SOURCE DATA: Begin
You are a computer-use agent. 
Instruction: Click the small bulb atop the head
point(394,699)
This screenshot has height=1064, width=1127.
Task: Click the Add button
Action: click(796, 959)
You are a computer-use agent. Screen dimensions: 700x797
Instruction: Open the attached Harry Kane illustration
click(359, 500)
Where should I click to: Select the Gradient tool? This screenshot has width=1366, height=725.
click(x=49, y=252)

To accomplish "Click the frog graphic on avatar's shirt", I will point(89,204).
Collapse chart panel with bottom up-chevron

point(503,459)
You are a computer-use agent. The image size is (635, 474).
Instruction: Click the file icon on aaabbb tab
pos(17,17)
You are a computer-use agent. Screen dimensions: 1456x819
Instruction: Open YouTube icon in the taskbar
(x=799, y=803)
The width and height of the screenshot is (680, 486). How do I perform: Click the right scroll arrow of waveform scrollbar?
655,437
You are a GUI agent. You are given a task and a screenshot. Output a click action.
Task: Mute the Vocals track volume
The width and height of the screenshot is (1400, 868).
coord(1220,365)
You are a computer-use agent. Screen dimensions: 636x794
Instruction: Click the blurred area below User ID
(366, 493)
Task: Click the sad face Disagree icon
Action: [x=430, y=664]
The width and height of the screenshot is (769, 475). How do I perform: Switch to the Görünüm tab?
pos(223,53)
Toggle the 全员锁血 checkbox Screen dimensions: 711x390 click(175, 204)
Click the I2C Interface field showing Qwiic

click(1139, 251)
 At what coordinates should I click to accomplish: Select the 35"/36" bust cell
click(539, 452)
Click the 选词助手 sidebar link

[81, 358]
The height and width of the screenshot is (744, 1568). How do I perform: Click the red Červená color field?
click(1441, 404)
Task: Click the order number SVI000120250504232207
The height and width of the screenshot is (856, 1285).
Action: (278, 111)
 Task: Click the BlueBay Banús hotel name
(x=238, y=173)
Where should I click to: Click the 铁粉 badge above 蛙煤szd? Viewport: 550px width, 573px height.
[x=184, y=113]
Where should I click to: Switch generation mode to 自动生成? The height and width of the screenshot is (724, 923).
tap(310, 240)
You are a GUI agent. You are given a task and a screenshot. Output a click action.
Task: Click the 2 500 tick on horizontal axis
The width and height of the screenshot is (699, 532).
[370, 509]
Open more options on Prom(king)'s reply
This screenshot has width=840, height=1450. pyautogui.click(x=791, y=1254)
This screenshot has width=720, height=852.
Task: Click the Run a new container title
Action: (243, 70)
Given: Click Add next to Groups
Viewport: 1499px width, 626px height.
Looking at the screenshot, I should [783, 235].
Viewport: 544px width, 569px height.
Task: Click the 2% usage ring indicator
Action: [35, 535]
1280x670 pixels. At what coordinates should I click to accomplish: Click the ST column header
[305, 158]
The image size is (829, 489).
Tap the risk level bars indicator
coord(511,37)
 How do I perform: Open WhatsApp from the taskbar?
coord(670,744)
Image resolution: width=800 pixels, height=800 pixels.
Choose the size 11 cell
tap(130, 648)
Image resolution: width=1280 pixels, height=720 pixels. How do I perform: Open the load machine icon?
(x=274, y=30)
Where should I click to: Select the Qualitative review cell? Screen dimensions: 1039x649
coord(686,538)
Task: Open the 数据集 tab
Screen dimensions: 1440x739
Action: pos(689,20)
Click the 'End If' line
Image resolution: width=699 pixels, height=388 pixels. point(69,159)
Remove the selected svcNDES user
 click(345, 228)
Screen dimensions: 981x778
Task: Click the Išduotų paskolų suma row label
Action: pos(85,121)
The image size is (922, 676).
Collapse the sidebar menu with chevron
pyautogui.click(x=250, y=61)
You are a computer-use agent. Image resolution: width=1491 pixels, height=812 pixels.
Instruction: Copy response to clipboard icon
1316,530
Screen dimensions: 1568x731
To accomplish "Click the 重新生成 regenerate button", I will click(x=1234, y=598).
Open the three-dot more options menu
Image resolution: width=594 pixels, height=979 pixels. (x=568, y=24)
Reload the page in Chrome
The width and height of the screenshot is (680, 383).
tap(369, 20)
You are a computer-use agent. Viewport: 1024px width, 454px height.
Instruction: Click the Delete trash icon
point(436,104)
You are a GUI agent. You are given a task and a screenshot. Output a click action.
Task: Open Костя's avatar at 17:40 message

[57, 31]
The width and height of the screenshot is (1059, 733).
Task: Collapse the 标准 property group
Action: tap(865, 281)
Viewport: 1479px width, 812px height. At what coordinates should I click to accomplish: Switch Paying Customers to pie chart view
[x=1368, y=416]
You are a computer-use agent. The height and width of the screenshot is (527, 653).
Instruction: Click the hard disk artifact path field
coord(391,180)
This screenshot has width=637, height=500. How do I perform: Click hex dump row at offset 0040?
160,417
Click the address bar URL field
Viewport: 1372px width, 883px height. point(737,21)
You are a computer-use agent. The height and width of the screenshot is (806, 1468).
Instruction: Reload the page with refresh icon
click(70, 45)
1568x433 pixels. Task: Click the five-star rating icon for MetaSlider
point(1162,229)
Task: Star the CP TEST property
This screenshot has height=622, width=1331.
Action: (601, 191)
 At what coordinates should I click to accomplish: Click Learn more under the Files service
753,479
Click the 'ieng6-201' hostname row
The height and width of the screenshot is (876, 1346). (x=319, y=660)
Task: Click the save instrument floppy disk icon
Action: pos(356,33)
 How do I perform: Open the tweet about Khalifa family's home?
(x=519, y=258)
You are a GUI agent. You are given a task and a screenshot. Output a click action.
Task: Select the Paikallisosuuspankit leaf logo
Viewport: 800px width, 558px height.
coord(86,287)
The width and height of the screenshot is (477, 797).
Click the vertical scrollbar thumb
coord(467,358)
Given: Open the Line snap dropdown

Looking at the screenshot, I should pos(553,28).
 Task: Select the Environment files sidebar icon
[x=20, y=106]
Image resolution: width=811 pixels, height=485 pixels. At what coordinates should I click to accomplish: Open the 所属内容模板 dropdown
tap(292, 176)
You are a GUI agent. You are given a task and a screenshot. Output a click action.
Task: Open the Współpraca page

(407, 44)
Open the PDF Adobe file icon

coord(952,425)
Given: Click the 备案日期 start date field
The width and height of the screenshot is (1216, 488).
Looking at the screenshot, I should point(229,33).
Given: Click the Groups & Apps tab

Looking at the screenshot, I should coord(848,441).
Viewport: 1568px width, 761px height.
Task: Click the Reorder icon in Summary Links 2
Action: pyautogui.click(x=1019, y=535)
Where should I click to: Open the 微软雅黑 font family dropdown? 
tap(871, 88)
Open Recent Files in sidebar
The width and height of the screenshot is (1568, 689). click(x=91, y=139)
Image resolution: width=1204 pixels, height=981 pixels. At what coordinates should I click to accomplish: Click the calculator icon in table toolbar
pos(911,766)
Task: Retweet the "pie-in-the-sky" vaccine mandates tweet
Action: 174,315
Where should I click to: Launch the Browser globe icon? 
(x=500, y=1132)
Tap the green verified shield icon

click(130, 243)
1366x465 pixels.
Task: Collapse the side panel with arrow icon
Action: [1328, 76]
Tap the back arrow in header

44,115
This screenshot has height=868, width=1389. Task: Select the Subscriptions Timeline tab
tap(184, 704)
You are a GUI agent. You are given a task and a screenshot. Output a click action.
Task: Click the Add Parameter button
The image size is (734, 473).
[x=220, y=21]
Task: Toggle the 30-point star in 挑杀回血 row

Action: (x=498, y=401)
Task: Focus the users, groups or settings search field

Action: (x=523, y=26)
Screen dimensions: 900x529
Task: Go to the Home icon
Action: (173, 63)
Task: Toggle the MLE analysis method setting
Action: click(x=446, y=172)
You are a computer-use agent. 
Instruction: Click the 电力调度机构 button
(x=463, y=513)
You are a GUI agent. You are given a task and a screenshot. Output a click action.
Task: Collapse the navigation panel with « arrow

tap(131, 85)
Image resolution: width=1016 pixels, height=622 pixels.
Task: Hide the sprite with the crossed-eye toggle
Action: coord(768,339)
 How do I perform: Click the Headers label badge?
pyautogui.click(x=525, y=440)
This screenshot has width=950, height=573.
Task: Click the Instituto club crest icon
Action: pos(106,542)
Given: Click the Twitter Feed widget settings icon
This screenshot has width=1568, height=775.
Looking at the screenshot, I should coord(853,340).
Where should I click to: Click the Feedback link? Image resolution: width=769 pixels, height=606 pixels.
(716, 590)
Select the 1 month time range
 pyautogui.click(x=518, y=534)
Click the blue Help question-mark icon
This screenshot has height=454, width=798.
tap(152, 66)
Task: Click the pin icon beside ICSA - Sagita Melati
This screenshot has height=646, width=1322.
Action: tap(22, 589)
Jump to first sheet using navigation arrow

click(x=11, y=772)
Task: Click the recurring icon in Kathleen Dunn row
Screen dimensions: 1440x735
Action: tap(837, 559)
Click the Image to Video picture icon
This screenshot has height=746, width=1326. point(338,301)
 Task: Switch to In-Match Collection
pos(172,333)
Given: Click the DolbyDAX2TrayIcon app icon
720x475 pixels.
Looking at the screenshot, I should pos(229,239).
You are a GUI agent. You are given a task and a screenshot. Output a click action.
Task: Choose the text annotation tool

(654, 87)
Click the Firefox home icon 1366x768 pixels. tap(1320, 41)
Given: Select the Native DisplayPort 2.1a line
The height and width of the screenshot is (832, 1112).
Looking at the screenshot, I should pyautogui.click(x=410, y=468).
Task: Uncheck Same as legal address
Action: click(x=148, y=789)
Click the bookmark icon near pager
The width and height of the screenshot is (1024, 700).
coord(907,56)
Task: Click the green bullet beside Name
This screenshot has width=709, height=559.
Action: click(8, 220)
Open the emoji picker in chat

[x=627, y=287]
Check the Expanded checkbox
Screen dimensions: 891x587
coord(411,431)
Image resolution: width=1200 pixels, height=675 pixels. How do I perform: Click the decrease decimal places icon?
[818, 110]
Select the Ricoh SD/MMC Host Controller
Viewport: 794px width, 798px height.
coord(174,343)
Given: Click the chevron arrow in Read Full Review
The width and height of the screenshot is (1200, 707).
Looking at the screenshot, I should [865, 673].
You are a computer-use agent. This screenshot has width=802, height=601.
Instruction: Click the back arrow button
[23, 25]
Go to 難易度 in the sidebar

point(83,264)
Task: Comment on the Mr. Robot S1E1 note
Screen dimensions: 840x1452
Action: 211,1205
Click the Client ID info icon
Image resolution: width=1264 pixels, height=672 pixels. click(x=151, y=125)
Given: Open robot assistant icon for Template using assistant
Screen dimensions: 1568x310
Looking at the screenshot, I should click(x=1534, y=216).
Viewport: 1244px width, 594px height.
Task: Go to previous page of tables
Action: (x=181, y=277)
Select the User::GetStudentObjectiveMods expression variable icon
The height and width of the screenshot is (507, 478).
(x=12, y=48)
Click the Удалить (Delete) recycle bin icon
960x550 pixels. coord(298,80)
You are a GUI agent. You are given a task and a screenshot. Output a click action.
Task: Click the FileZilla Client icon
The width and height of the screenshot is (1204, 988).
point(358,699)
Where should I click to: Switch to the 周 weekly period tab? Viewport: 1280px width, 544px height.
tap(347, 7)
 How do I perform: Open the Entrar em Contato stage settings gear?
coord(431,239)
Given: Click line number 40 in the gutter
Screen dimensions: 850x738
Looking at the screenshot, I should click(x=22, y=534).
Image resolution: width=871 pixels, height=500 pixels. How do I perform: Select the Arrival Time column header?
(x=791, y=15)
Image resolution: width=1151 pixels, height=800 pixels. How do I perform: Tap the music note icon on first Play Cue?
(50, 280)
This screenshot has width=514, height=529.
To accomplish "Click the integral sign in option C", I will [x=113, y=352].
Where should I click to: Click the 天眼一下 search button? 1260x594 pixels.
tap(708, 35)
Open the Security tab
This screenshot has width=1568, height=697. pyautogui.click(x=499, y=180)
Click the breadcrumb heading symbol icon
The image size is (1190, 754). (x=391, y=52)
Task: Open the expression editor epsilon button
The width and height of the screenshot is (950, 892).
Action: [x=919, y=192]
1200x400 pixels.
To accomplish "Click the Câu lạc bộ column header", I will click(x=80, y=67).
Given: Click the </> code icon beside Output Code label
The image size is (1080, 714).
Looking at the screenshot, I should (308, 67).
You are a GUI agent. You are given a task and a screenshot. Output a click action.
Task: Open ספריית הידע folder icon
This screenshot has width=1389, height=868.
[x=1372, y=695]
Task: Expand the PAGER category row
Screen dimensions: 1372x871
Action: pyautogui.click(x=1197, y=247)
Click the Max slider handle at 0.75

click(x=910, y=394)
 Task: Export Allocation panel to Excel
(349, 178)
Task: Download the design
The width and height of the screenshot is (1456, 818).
SOURCE DATA: End
=== PROBLEM DESCRIPTION ===
Across the whole listing above, report each line that includes "expression".

=== WRITTEN RESPONSE ===
Select the User::GetStudentObjectiveMods expression variable icon
Task: Open the expression editor epsilon button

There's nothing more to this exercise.